Forcing more litigation isn’t the answer to litigation abuse
By Phil Goldberg
To avoid the expense and stress of going to court, Americans are turning to arbitration to settle workplace, and other, disputes. Free enterprise depends on businesses, employees, and consumers to be able to resolve disputes quickly and fairly. Plaintiffs’ lawyers, who file lawsuits for a living, are trying to convince Congress to take that option away.
The House recently held a hearing to ban pre-dispute arbitration agreements in employment, consumer, and anti-trust matters. Their supporters are attaching anti-arbitration clauses to various bills, including the National Defense Authorization Act this month, and want action on a comprehensive ban (the “FAIR Act”) before recess. They also are trying to leverage the #MeToo movement, which is critical to the success of women in the workplace, to suggest that courts are the only places for protecting people’s rights.
The real-life experience has been the opposite. People and businesses have found value in arbitration because it often allows them to reach quicker, less combative, and fairer resolutions. In 2011, the Supreme Court held that people could agree to arbitrate any dispute that arises so long as both parties to the agreement have a fair and reasonable process. The American Arbitration Association and the Judicial Arbitration and Mediation Services have rules and procedures, including over how arbiters are chosen, to ensure such fair treatment.
Arbitration is geared toward resolution. Rules are less formal, discovery is tailored to the dispute, and plaintiffs receive individual attention. It is not all-or-nothing warfare, which is important when relationships matter, as in the employment context. Also, businesses often pay costs of the arbitration and attorneys’ fees to facilitate the claims.
Indeed, studies show that arbitration is beneficial. The U.S. Chamber Institute for Legal Reform released a study by NDP Analytics comparing employment arbitration to lawsuits over a five-year period. The report found employees are three times more likely to win in arbitration than in court and, on average, receive higher awards. Also, a government study has found that consumer arbitrations are generally resolved in seven months, compared to three years in litigation.
The public relations machine supporting the poorly named FAIR Act is now in full gear. Terri Gerstein of Harvard University and Heidi Shierholz of the Economic Policy Institute attackedNDP’s study, but missed their target. Their main beef was that the study looked at arbitrations regardless of whether the agreement to arbitrate came before or after the issue arose and did not look at class actions. When the arbitration agreement occurred has nothing to do with the whether the result was fair. Their other concerns are similarly off-point.

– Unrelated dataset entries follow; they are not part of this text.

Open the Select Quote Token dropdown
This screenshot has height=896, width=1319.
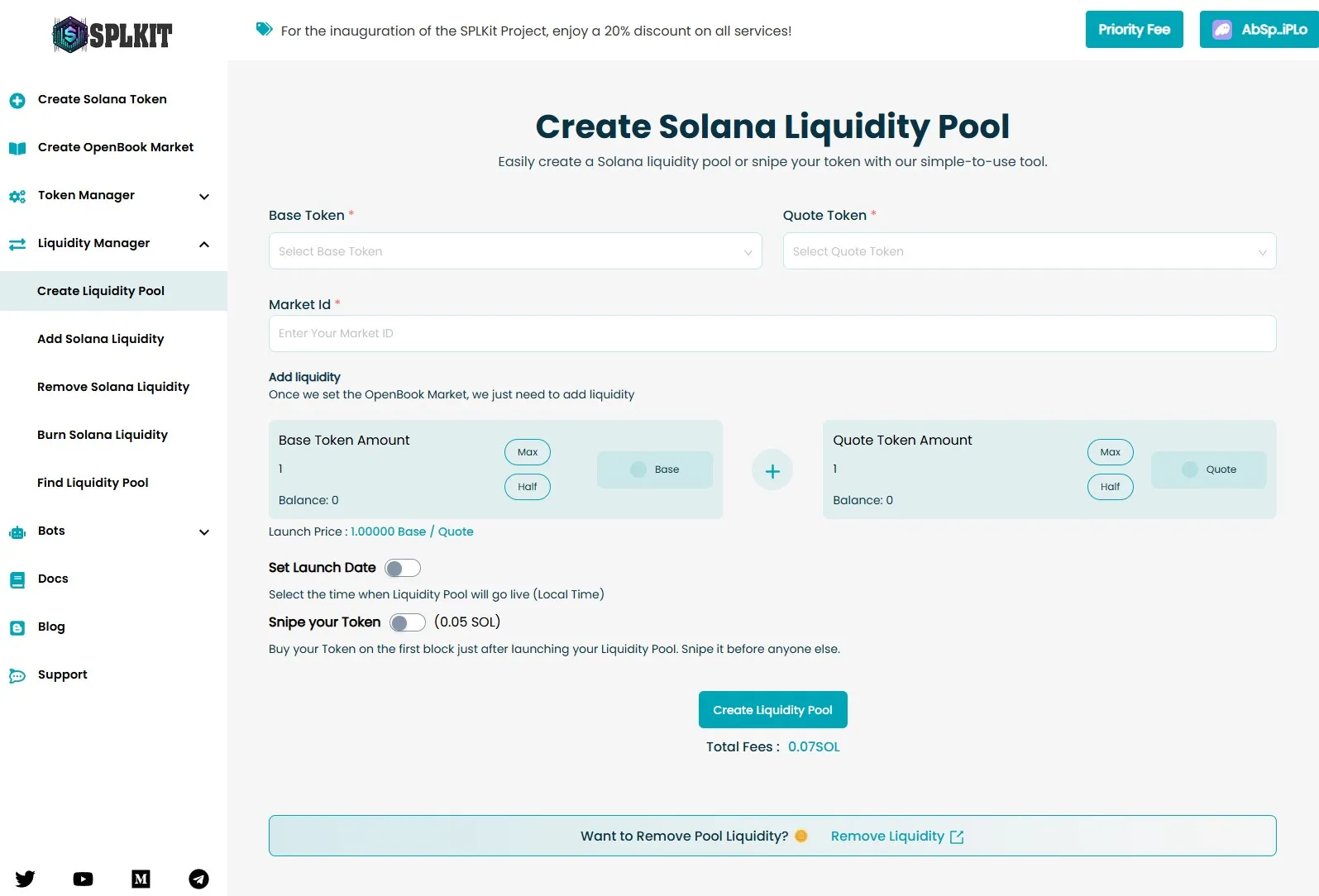(1028, 251)
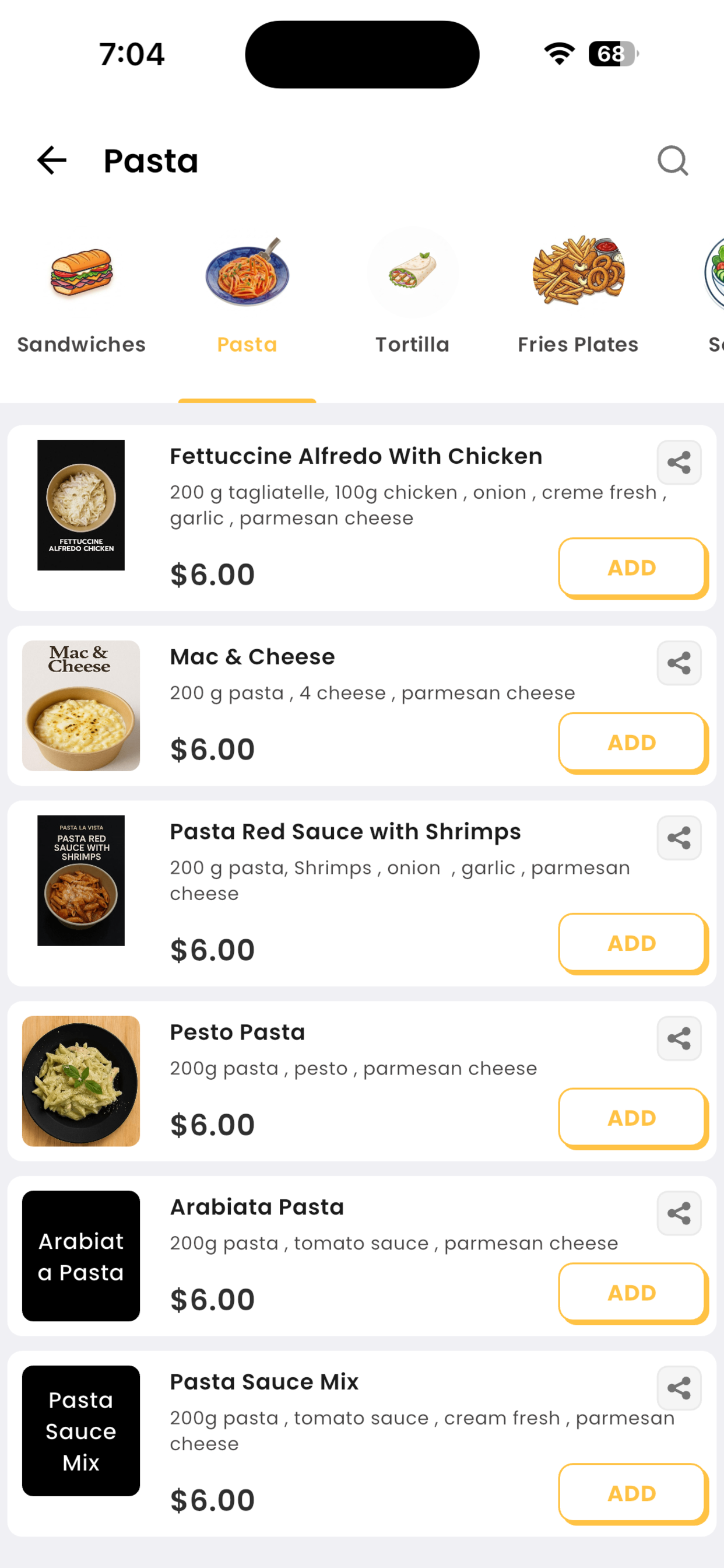Image resolution: width=724 pixels, height=1568 pixels.
Task: Open the Pasta Red Sauce with Shrimps title
Action: (346, 832)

San Francisco School of Law Professor Joshua Davis advocated for the FAIR Act by espousing benefits of antitrust class actions. Antitrust actions, though, epitomize the problem with high-stakes litigation: They often are not about compensating aggrieved individuals, but maximizing attorneys’ fees. Plaintiffs’ lawyers often try to leverage the costs of litigation to generate settlements and attorney’s fees regardless of the merits.
The Supreme Court identified this concern with antitrust cases, cautioning that “the threat of discovery expense will push cost-conscious defendants to settle even anemic cases.” J. Thomas Rosch, a former Federal Trade Commissioner, further explained that, “The plaintiffs’ lawyers … stand to win almost regardless of the merits of the case.” Arbitration helps weed out these abuses and focuses on real people and real disputes.
Finally, Zachary Clopton and David Noll, law professors at Cornell and Rutgers, call for more “creativity” in opening the floodgates to needless litigation. They propose that states sue companies when employees or consumers have arbitration clauses, and if states do not want to do so, allow people unconnected to the dispute to file the lawsuits. Such cases would be completely abstracted from reality, since nobody would be representing anyone alleging an actual injury.
It is not surprising that plaintiffs’ lawyers are fighting arbitration with the zeal of the self-interested. But it’s also their fault people are turning away from the courts in favor of private dispute resolution. Litigation has become much too expensive and lawyer-driven. Congress should not get in the way if people contract to avoid the expense and abuse of litigation. Now is not the time to ban this useful alternative, but to enhance it.
Phil Goldberg is director of the Progressive Policy Institute’s Center for Civil Justice and the Managing Partner of the Washington, D.C., Office of Shook Hardy & Bacon, LLP. In May 2019, he testified in the House of Representatives in favor of pre-dispute arbitration agreements.